La guerre et le trafic, recherchant toujours le monopole du pouvoir, tendent invariablement vers la centralisation. L'entretien des soldats et des marins, des généraux et des amiraux, exige l'établissement de contributions, dont les produits doivent chercher un point central avant qu'ils ne soient distribués ; et leur distribution provoque nécessairement la réunion de multitudes d'individus, comptant sur la Providence, et jaloux de s'assurer leur part, ainsi que le montre l'exemple d'Athènes et de Rome, et qu'on le voit de nos jours à Paris et à Londres, à New-York et à Washington. La cité croissante devient, d’année en année, un lieu où le trafic des marchandises, ou celui des principes, peut se faire avec avantage ; et plus la cité s'agrandit, plus la tendance vers la centralisation s'accroit rapidement, chaque augmentation d'impôt tendant à diminuer le pouvoir des associations salutaires dans les districts qui payent les contributions, et à augmenter le mouvement maladif dans la capitale qui les reçoit.

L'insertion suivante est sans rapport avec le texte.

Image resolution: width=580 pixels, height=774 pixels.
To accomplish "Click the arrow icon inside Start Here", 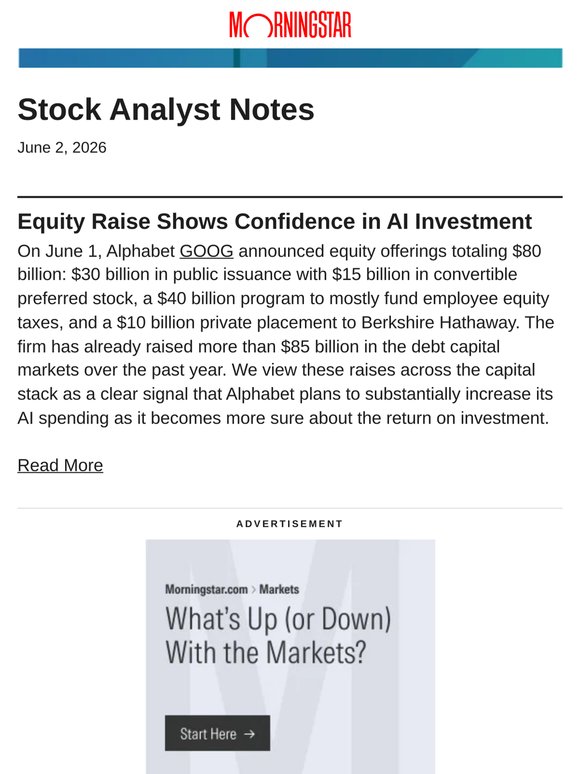I will click(x=250, y=734).
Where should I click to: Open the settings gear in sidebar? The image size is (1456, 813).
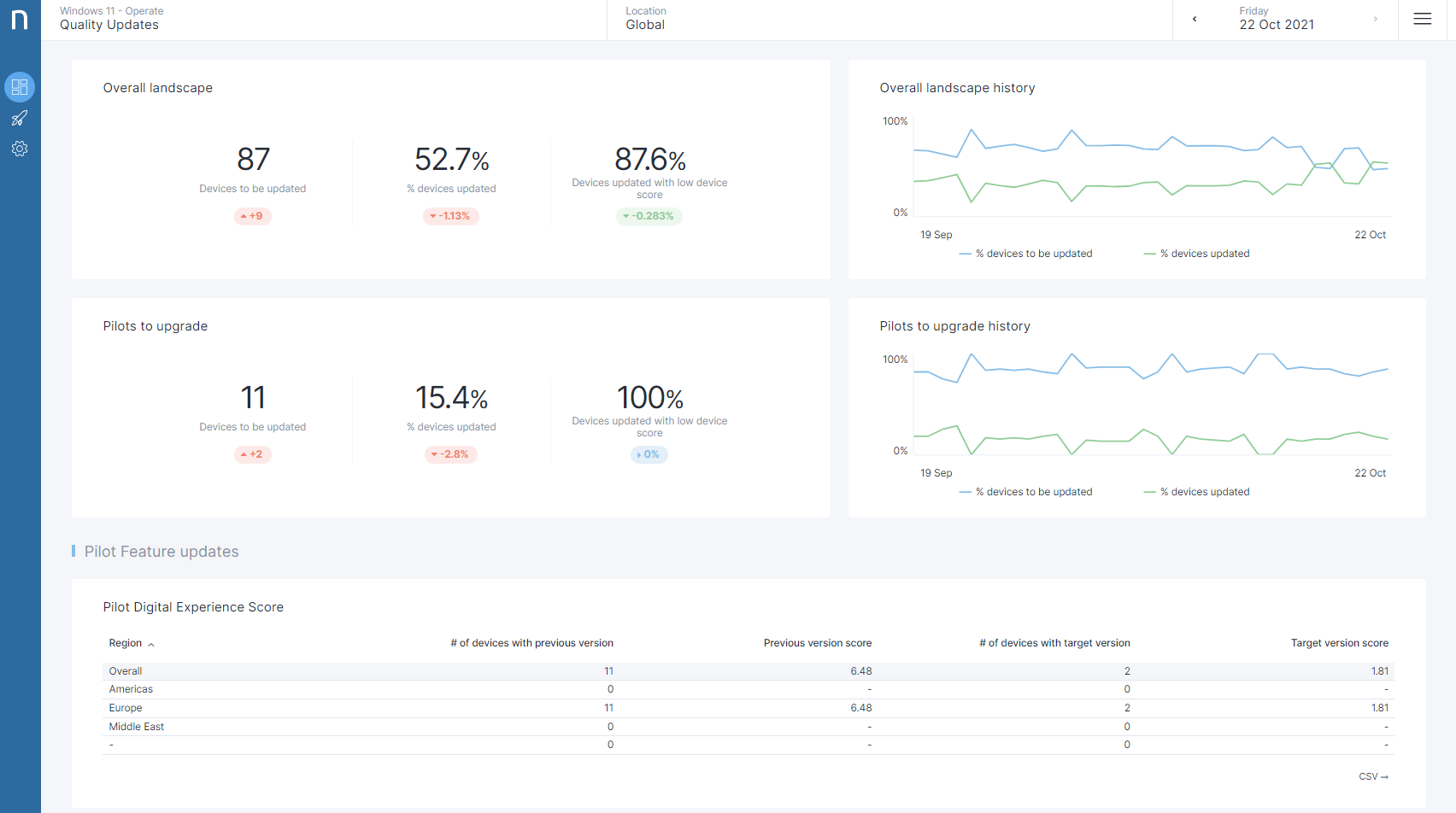point(20,149)
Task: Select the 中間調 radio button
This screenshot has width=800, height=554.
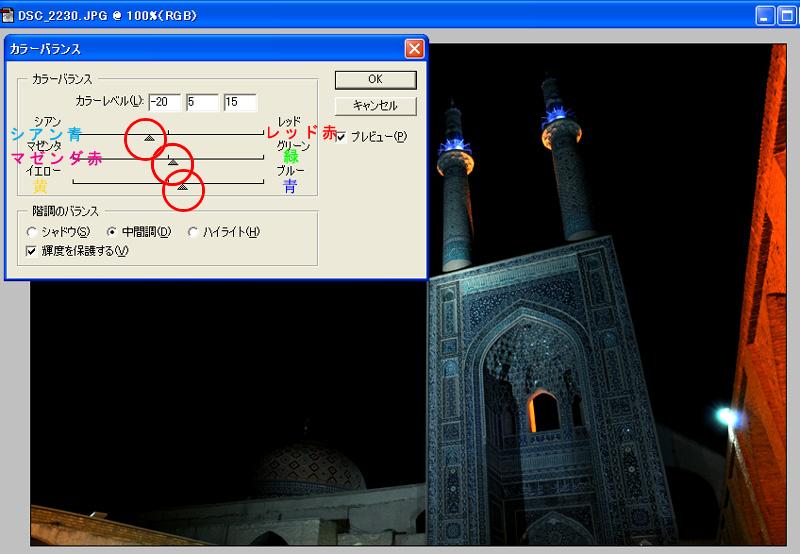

A chaque nouvel accroissement de l'attraction centralisatrice, la société tend à prendre une forme tout à fait contraire à celle qui est naturelle ; cette forme devient de plus en plus celle d'une pyramide renversée ; et voilà comment, dans toute communauté sociale, qui repose sur la puissance d'appropriation, et non sur la puissance de production, qui a ralenti dans son propre sein la rapidité du mouvement, en même temps qu'elle s'efforce d'en faire autant chez ses voisins, arrive une période de splendeur et de force apparente, mais de faiblesse en réalité, suivie de décadence sinon de mort. En enrichissant la minorité, la centralisation appauvrit la masse de la population ; en même temps qu'elle permet à la première d'élever des palais et des temples, d'ouvrir des parcs, d'entretenir des armées, et, pour ainsi dire, de créer de nouveau des villes, elle force la seconde à chercher un refuge dans les plus misérables demeures, et crée ainsi une population toujours prête à vendre ses services au plus offrant, quelque sacrifice qu'il en puisse coûter à sa conscience. A chaque pas dans cette direction, la machine sociale devient moins stable et moins sûre, et tend de plus en plus à s'écrouler, jusqu'à ce qu'enfin elle tombe, entraînant sous ses ruines ceux qui avaient le plus espéré profiter d'un état de choses qu'ils avaient travaillé à produire. C'est ce qui est arrivé, même de nos jours, à l'égard de Napoléon et de Louis-Philippe, qui n'étaient cependant que des types de leur classe, de celle qui profite de son pouvoir sur les autres hommes, leurs semblables, et cherche à se distinguer dans les rôles de guerriers, d'hommes d'État et de trafiquants.
Plus la puissance d'association est parfaite, c'est-à-dire plus l'organisation de la société est élevée, et le développement de l'individualité, parmi ses membres, complet, plus aussi ces individus tendent à occuper leur place naturelle, celle d'instruments dont la société doit se servir, et plus encore la société tend à prendre sa forme naturelle, tandis qu'augmente à chaque instant sa force de résistance à tout empiétement sur ses droits et sa vitalité. Tout ce qui tend à diminuer la puissance d'association et à empêcher le développement de l'individualité, produit l'effet inverse, en faisant de la société l'instrument de ces individus ; la centralisation, l'esclavage et la mort marchent toujours de conserve dans le monde moral comme dans le monde physique (4).
Par suite de ce fait, que la politique d'Athènes, de Rome et d'autres sociétés anciennes et modernes, tendait directement à produire ce dernier état de choses, on a vu se produire, dans un grand nombre d'entre elles, une situation qui a fait croire, avec quelque ombre de vérité, que les sociétés, ainsi que les hommes et les arbres, ont leur période de croissance et de déclin, et aboutissent, naturellement et nécessairement, à la mort. Après un rapide examen du but poursuivi par quelques-unes des principales nations du globe, le lecteur sera peut-être en mesure de décider jusqu'à quel point cette assertion est vraie.